Here I present a detailed example to demonstrate the following technologies on Fedora 16.
This demo was part of a FOSDEM presentation given in Feb 2012.

pacemaker-cloud High Availability for various IaaS platforms
oz automated guest image generation
libguestfs guest image manipulation
openstack-glance guest image registration & delivery
openstack-nova commands and APIs for cloud control

The example shown is to provide a highly available wordpress instance that is implemented across multiple virtual machines. Note while openstack can run within a VM, the OZ component of this demo currently needs to run on bare metal.

The main pacemaker-cloud developers are Steven Dake and Angus Salkeld, and these instructions follow Angus' initial and improved openstack and pacemaker-cloud integration instructions, and Steve's wordpress configuration recipe.

Overview

The structure of this example is depicted below, with the large dashed box representing the single host we're running in, and the icons outside representing the standard install images to be converted for use in the cloud. You can see the pacemaker-cloud daemons at the bottom of the diagram, monitoring and restarting the VMs and their services. Also included with pacemaker-cloud is a shell (pcloudsh), which orchestrates all the components, as well as providing status updates for the monitored services. Note we only need to interact with pcloudsh after the initial installation and setup.

Installation and Setup

Install openstack

From the Fedora 16 openstack test day:
  1. Install the openstack packages
  2. run the new openstack-nova-db-setup helper script, added since the test day
  3. run chkconfig mysqld on to enable mysqld on reboot (should probably be part of helper script)
  4. Start openstack glance
  5. Start openstack nova. Note vgcreate in this step needs to be repeated at host boot, if you want to make openstack volumes available
  6. Create an openstack user and network. Note the "network create" command in this step needs to be adjusted to include the "--bridge_interface" parameter, specifying a physical interface on your host, that is up

Install OZ

host=repos.fedorapeople.org
file=oz-0.8.0-1.fc15.noarch.rpm
yum install http://$host/repos/aeolus/oz/0.8.0/packages/fedora-15/x86_64/$file

Get the VM base image

We're using the 3.5G Fedora 16 DVD in this example.
(cd /var/lib/libvirt/images/ && {
  host=download.fedoraproject.org
  file=Fedora-16-x86_64-DVD.iso
  wget http://$host/pub/fedora/linux/releases/16/Fedora/x86_64/iso/$file
})

**DATA**
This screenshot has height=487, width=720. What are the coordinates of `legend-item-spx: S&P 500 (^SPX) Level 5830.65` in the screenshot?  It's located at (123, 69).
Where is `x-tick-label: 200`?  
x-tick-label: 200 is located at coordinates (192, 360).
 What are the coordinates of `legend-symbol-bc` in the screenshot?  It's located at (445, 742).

**WHAT THE EXERCISE ASKS**
Give the part of the pacemaker-cloud demo text that starts at "pacemaker-cloud High Availability" and ends at "wordpress configuration recipe." again, swapping "wordpress" for "Joomla".

**EXERCISE RESULT**
pacemaker-cloud High Availability for various IaaS platforms
oz automated guest image generation
libguestfs guest image manipulation
openstack-glance guest image registration & delivery
openstack-nova commands and APIs for cloud control

The example shown is to provide a highly available Joomla instance that is implemented across multiple virtual machines. Note while openstack can run within a VM, the OZ component of this demo currently needs to run on bare metal.

The main pacemaker-cloud developers are Steven Dake and Angus Salkeld, and these instructions follow Angus' initial and improved openstack and pacemaker-cloud integration instructions, and Steve's Joomla configuration recipe.